すでに皆さんご存じの通り、今回のスカイラインは2000年の夏くらいまで違う車(前回の東京モーターショーではXVLという車名)として企画されていた。

コンセプトは「大人のためのプレミアムスポーツセダン」である。スカイラインというより高級なローレルに近い。しかも開発の段階から「スカイラインとバッティングしない車を作ろう」と考えただろうから、丸いテールや直列6気筒エンジンどころでなく、2ドアもMT車もない。車名を引き継ぐフルモデルチェンジで、ここまで先代モデルとの関連性が薄いケースは世界的にも希少かも。でもワタシは良い車なら車名なんかにこだわる必要はないと思う。後はユーザーが「好き」か「嫌い」かを決めればいいんじゃなかろうか。
室内&荷室空間

シーマにも匹敵するゆったりした快適な室内

全長4675mmと、マークIIより60mmコンパクトな全長であるものの、乗員スペースに決定的な影響を与えるホイールベース(キャビンスペースは前輪と後輪の間にあるため長ければ=広い)はセドリックを凌ぎ、シーマに匹敵する。乗ると運転席はもちろん、リアシートのレッグスペースが広い!

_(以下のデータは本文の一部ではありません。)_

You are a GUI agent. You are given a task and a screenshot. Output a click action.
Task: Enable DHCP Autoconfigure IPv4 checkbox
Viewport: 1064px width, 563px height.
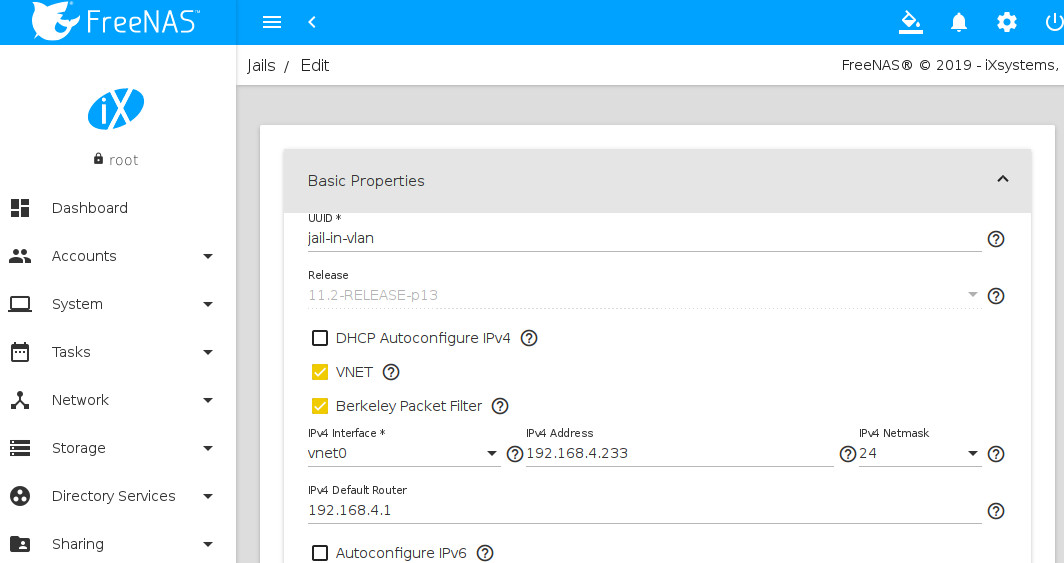coord(320,338)
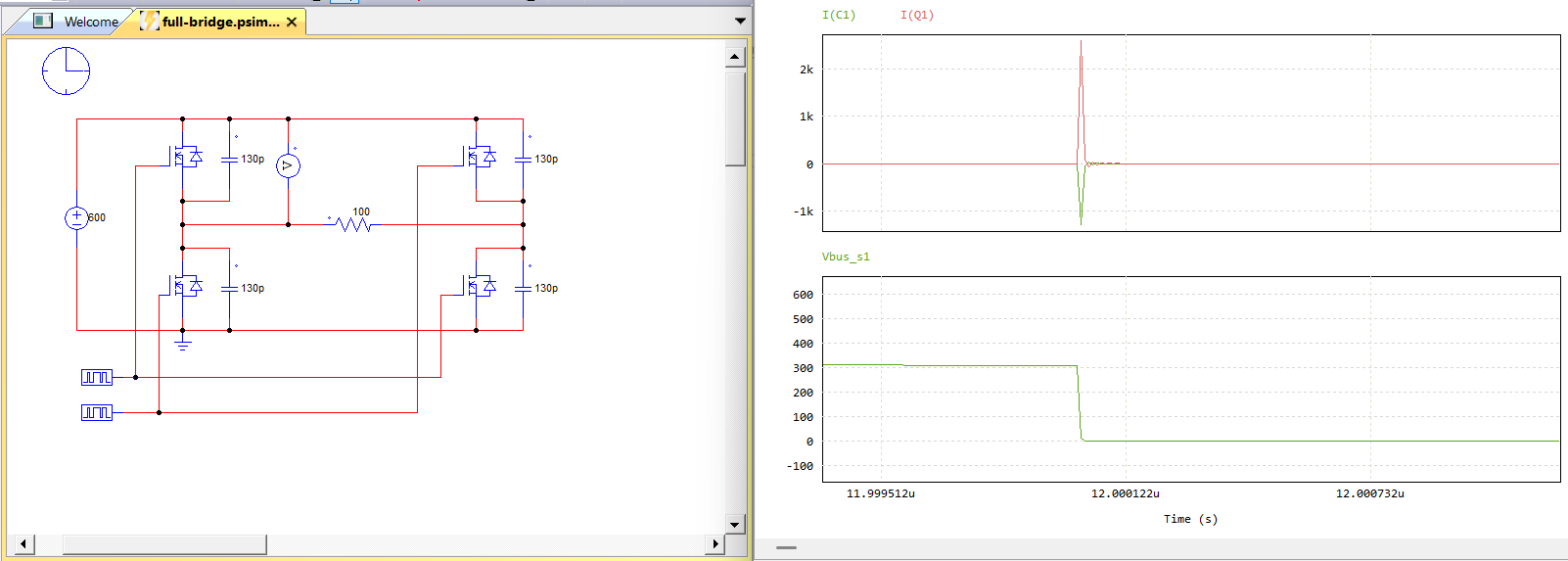Click the I(Q1) curve label
1568x561 pixels.
(917, 15)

車格的にはセドリックと同等だと思ってよかろう。また、リアシートにリクライニング機能が付いているから(このあたり、いかにも“高級なローレル”らしい)、ゆったり座れる。試乗車の運転席は左上面にスイッチをもつパワーシート付きで、操作しやすかった。ハンドルが小さいのはスポーティな雰囲気を演出するためだろう。3L車は全グレードBOSEのオーディオシステムが標準装備される。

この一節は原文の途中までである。